In summary, co-developed drugs per se don't inherently complicate royalty stream management beyond creating the initial split in economic rights. The payments work either as profit splits or inter-company royalties, which can then be monetized just like any third-party royalty. The Orserdu example is instructive: discovered by one company, developed by another – each had a piece and each piece was sold, giving the investor two contracts to collect on the one drug's sales. The complexity lies in negotiating those deals and ensuring the sum of obligations is sustainable.
Visualizing Multiple Royalty Streams
To better understand how multiple royalty streams operate on a single drug, consider this simplified flow:
| Drug | Original Royalty Holders | Current Holders (Post-Sale) | Total Burden |
|---|---|---|---|
| Orserdu | Eisai (discoverer), Radius (developer) | DRI Healthcare (both streams) | Low-to-mid teens % |
| Vonjo | S*Bio, CTI partners | DRI Healthcare (both streams) | Tiered, mid-single-digit+ |
| Evrysdi | PTC Therapeutics | Royalty Pharma (~81%), PTC (~19%) | 8-16% total (split) |
| Orladeyo | BioCryst Pharmaceuticals | Royalty Pharma + OMERS Capital | ~9-10% combined |
| Xenpozyme | Multiple licensors | DRI Healthcare (aggregated) | Low single-digit+ |
This table illustrates how royalty streams can be consolidated by a single investor (like DRI aggregating multiple streams) or split among multiple investors (like BioCryst's dual arrangement with Royalty Pharma and OMERS).
Conclusion
For a royalty financing specialist, the question of "can there be multiple royalty streams on the same drug?" is answered with a resounding yes – and it's increasingly common. From 2023 to 2025, we've seen high-profile global transactions that showcase exactly how this works in practice. Royalties can be split, shared, sold in parts, and held by multiple parties concurrently. Managing them requires attention to detail but follows straightforward principles of contract law and finance. Each royalty stream remains its own lane, tied to a specific agreement, even though all lanes draw from the same underlying toll (the drug's sales).

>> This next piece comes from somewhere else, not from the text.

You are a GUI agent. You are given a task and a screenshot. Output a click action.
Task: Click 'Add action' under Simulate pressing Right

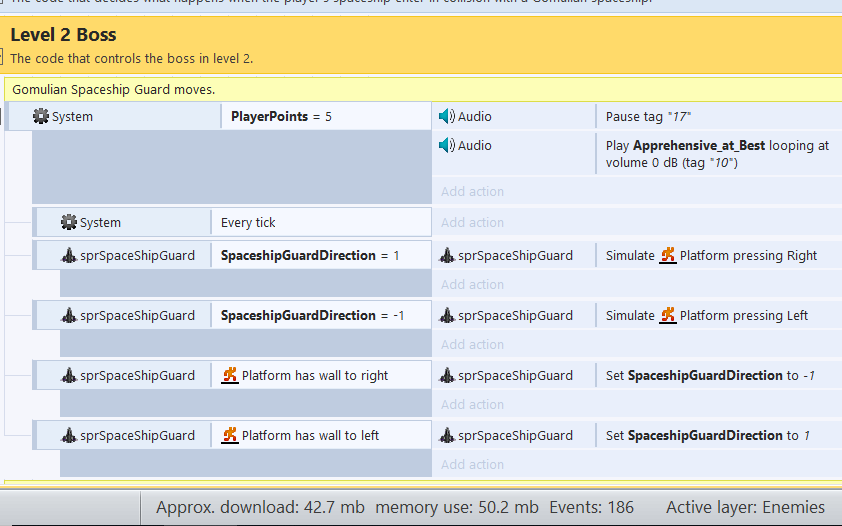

Importantly, these multi-stream arrangements allow innovators and investors to tailor financing:
- Companies can unlock capital by selling just a portion of their royalty entitlement, retaining some upside (as PTC did with Evrysdi)
- Investors can increase their exposure to a drug by acquiring additional royalty slices from different holders (as DRI did with Vonjo, Orserdu, Xenpozyme)
- Risk is spread out – if one inventor or seller only wants to sell half their stream, another buyer might take the rest later. The drug's performance then benefits multiple stakeholders, aligning interests in its success
The complexity is manageable: companies accounting for multiple royalties is routine (big pharma often juggles dozens of royalties in their portfolio), and contracts are engineered to fit together like puzzle pieces rather than overlap chaotically. As long as each stream is publicly disclosed and transparently calculated, the system works.
In fact, many royalty investors prefer well-known products even if they have existing royalty burdens, because it's part of the evaluation model (for instance, knowing that Keytruda had a 6.5% external royalty through 2023 would factor into any hypothetical monetization of Keytruda's future cash flows).
In the end, multiple royalty streams on a drug reflect the collaborative nature of drug development and the innovative financing approaches of recent years. With careful structuring, the same life-saving drug can reward many parties – inventors, development partners, universities, and investors – each through their own royalty stream. The years 2023–2025 have only reinforced this reality, with global deals demonstrating that slicing and sharing drug royalties is not only possible but often mutually beneficial for all involved, providing cash to sellers and steady returns to buyers.